╔══
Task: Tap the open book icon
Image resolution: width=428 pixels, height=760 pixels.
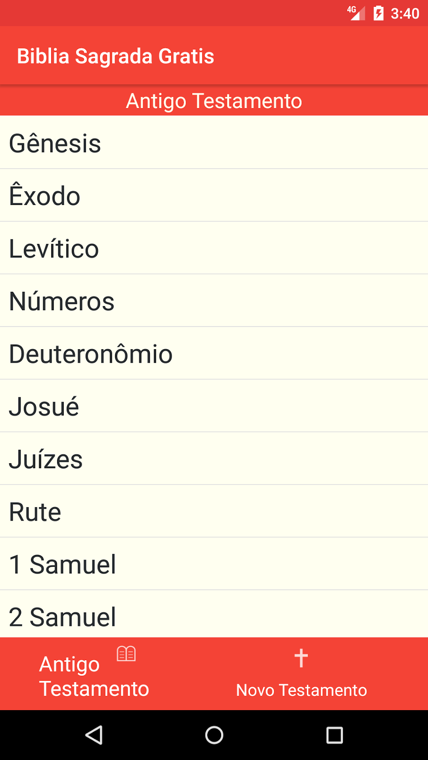Action: [x=126, y=654]
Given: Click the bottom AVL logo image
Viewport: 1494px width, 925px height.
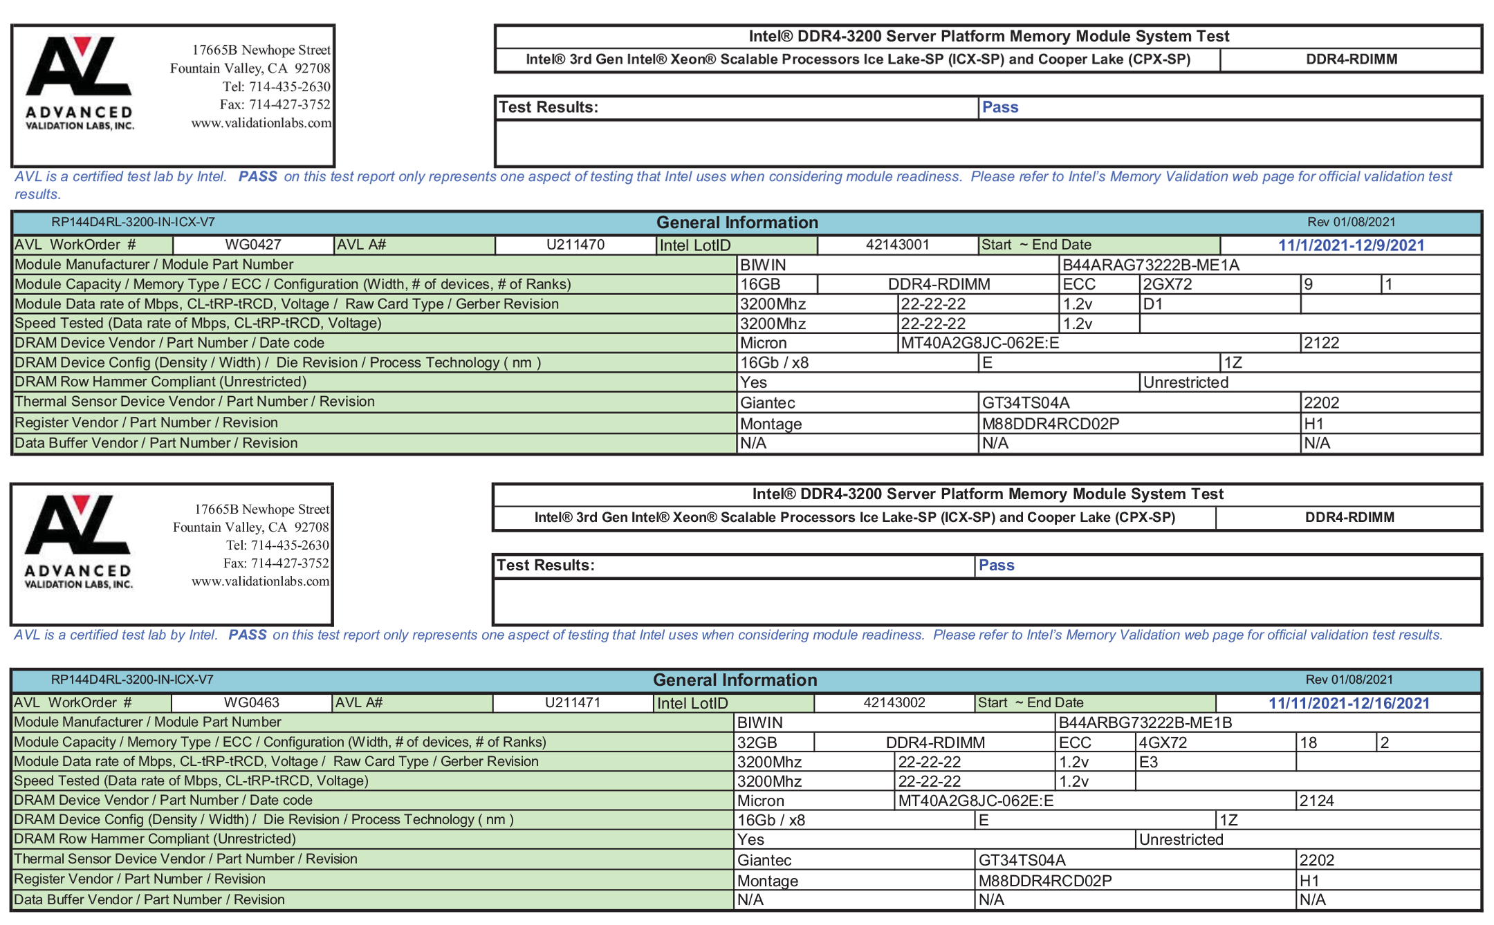Looking at the screenshot, I should (x=78, y=541).
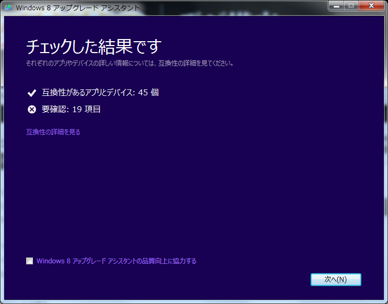388x304 pixels.
Task: Click the チェックした結果です heading
Action: tap(94, 47)
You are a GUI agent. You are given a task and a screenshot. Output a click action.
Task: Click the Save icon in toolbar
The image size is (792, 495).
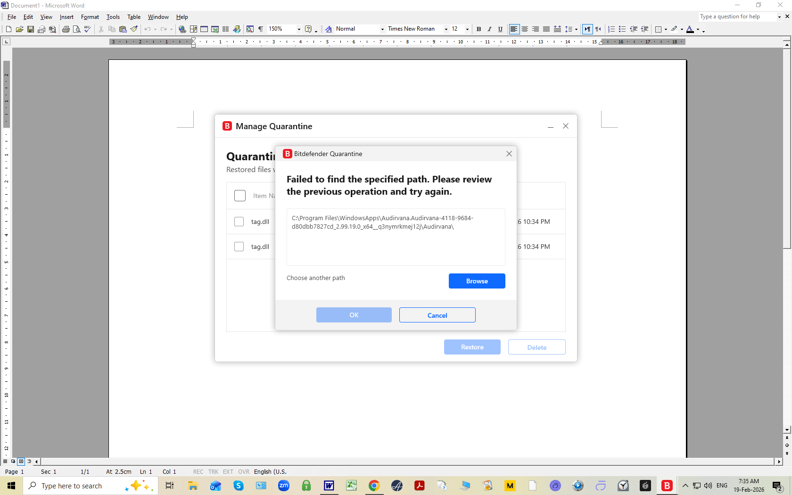31,29

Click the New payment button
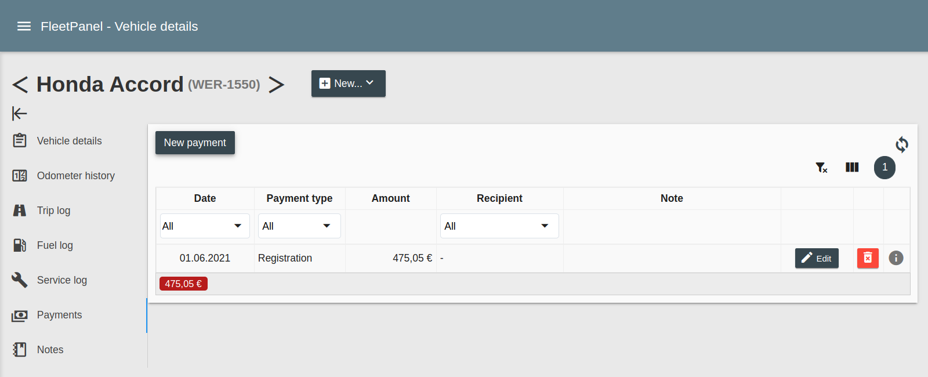[x=195, y=143]
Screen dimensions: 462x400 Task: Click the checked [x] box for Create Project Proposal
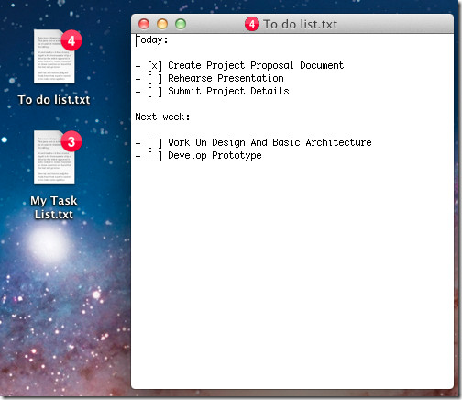point(155,66)

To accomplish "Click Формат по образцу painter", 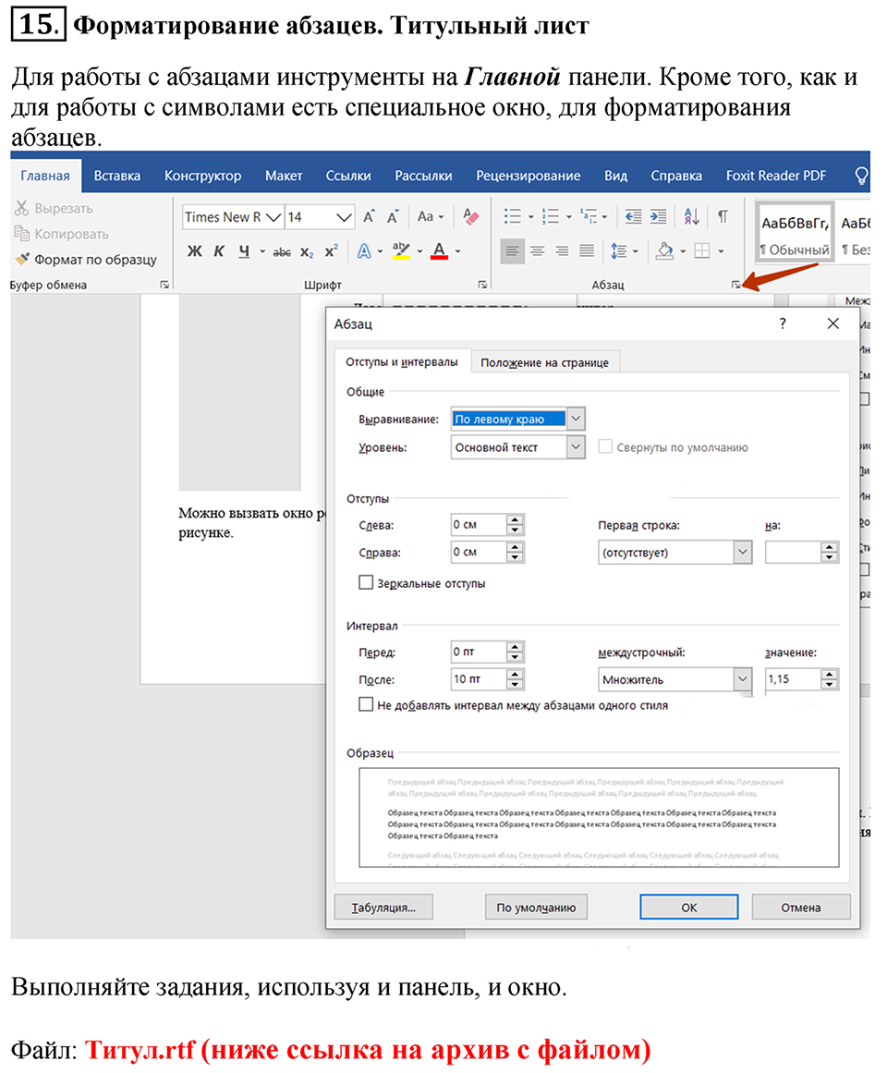I will (86, 260).
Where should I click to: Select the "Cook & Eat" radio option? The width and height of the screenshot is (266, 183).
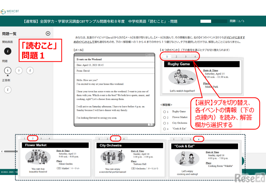tap(165, 129)

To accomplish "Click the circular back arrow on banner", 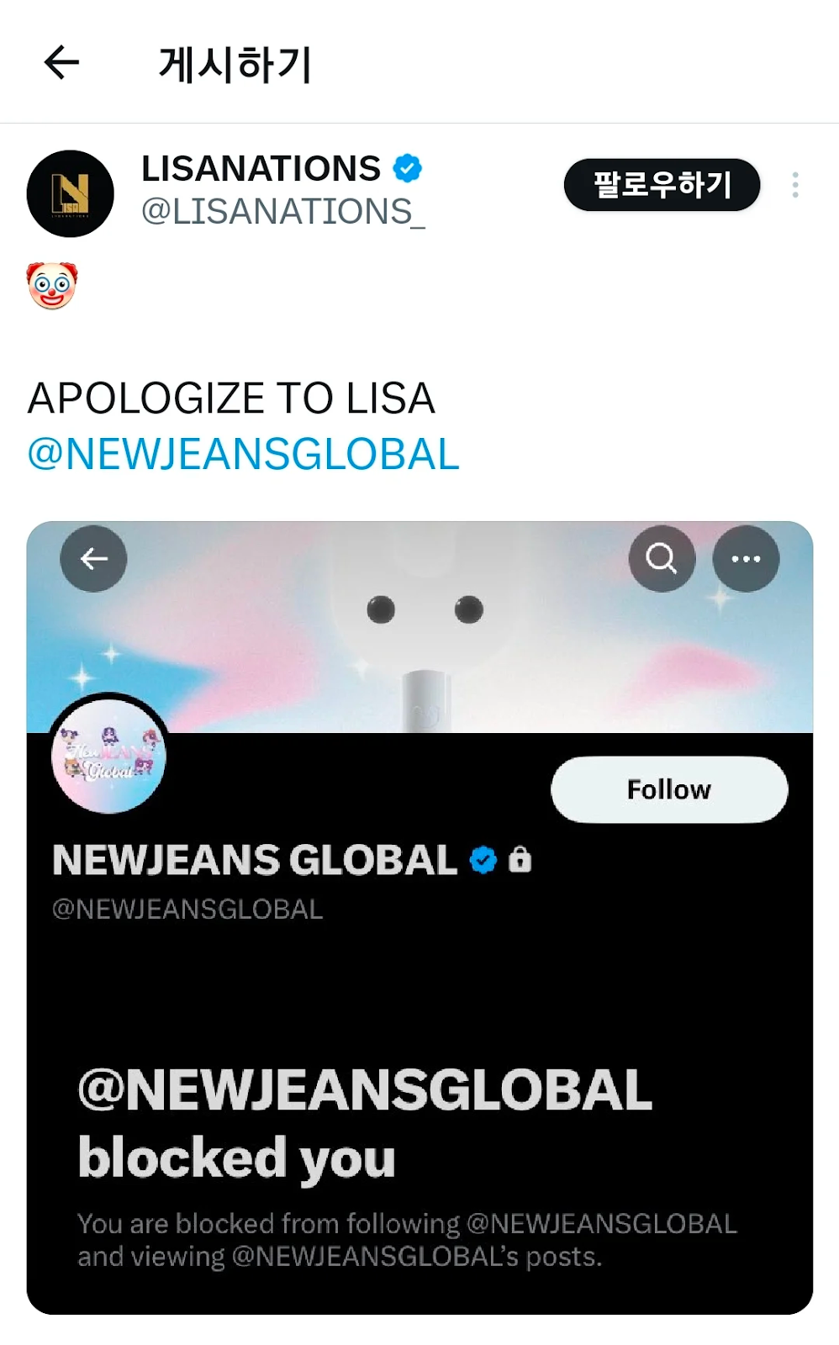I will (x=93, y=558).
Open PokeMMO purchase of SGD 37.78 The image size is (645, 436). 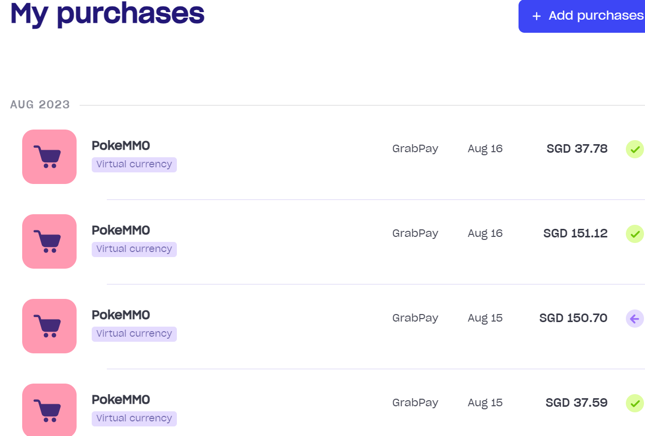(121, 146)
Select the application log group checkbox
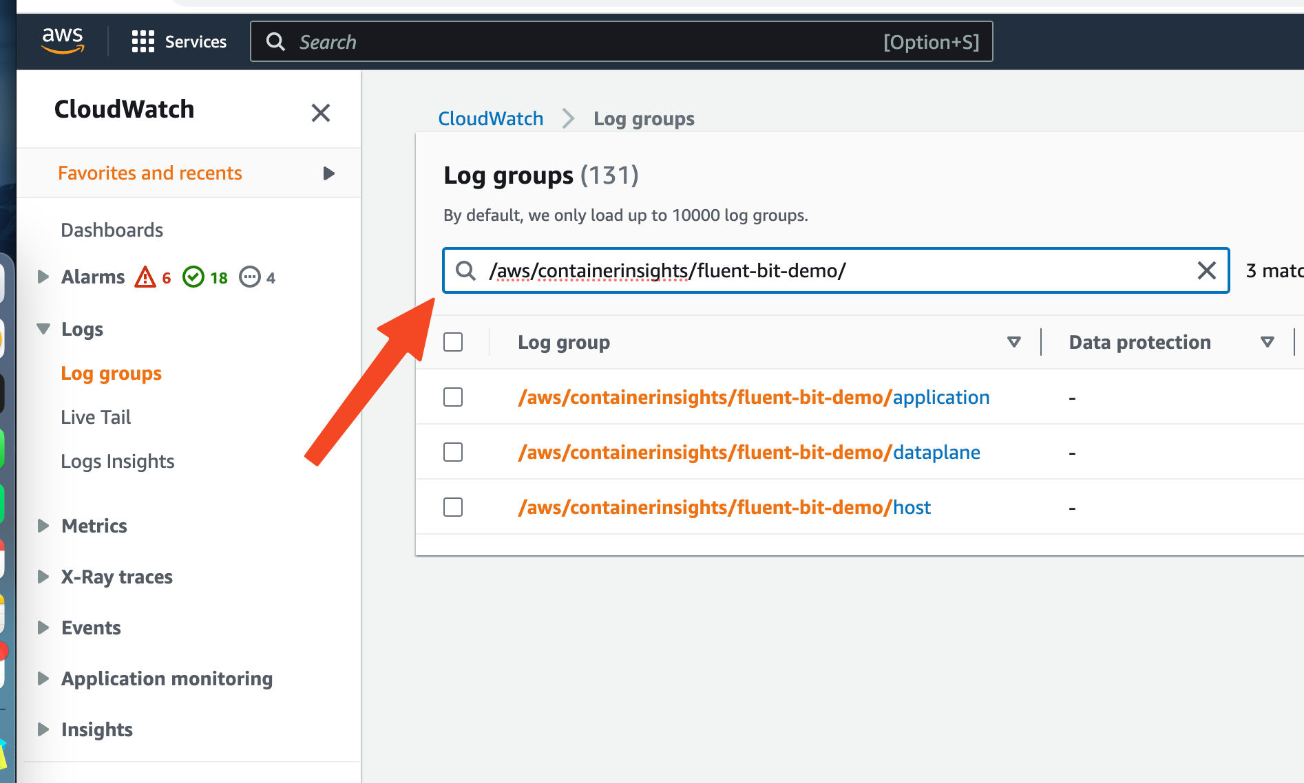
╚══
Change "logo image" to "logo graphic" in the items from the line with "Given: Click the bottom AVL logo image" up to and including the line with "Action: tap(94, 47)", and give back only those lines with everything else unchanged. Leave the pictures out.

● **Finished answer**
Given: Click the bottom AVL logo graphic
Viewport: 1494px width, 925px height.
Looking at the screenshot, I should (x=78, y=541).
388x304 pixels.
Task: Click the チェックした結果です heading
Action: tap(94, 47)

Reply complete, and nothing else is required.